DATA FOR ANALYSIS:
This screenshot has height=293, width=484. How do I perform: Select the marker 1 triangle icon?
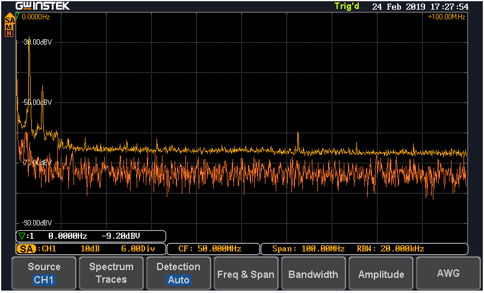[22, 236]
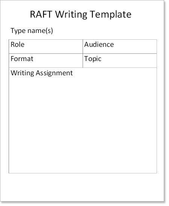Click the Writing Assignment label
The image size is (169, 206).
(x=42, y=73)
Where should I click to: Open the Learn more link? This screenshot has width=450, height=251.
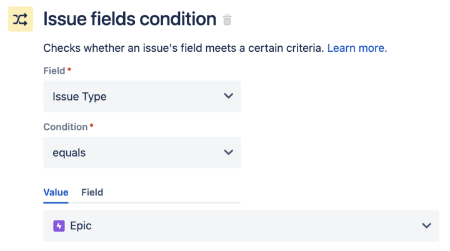pos(357,48)
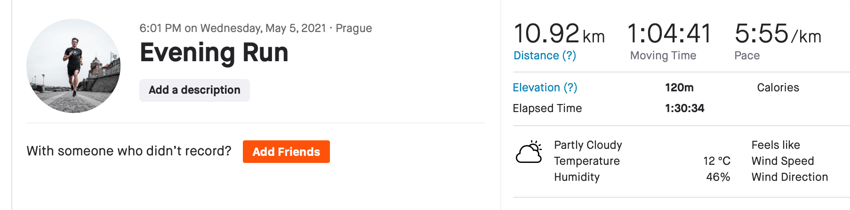Image resolution: width=850 pixels, height=210 pixels.
Task: Click the Partly Cloudy weather text
Action: tap(588, 145)
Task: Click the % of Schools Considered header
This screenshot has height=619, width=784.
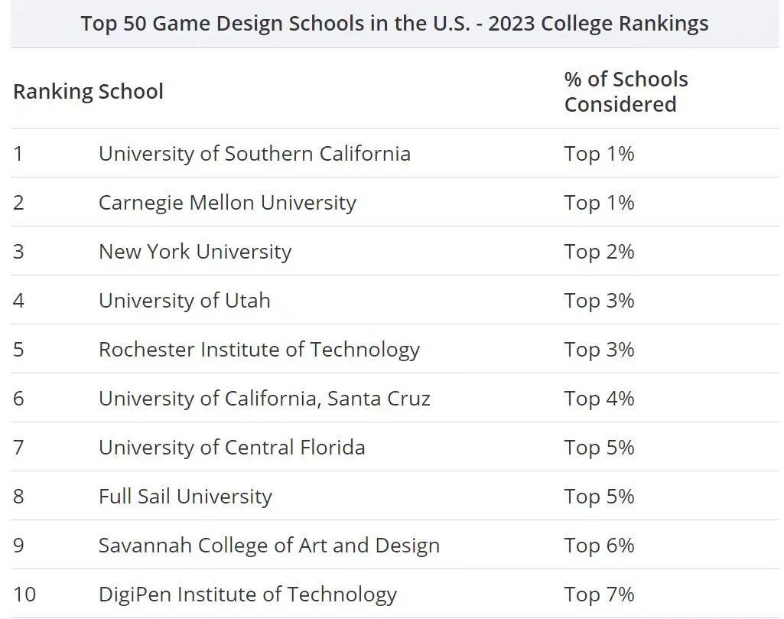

TASK DIRECTIONS:
Repeat every line of the data exactly, but do not include pictures.

WRITTEN ANSWER:
This screenshot has height=293, width=484. How do I perform: Select the marker 1 triangle icon?
[22, 236]
Click the Writing Assignment label
The image size is (169, 206).
(x=42, y=73)
Where should I click to: Open the Learn more link? This screenshot has width=450, height=251.
pos(357,48)
Image resolution: width=850 pixels, height=210 pixels.
Task: Click the Partly Cloudy weather text
Action: tap(588, 145)
Task: Click the % of Schools Considered header
This screenshot has height=619, width=784.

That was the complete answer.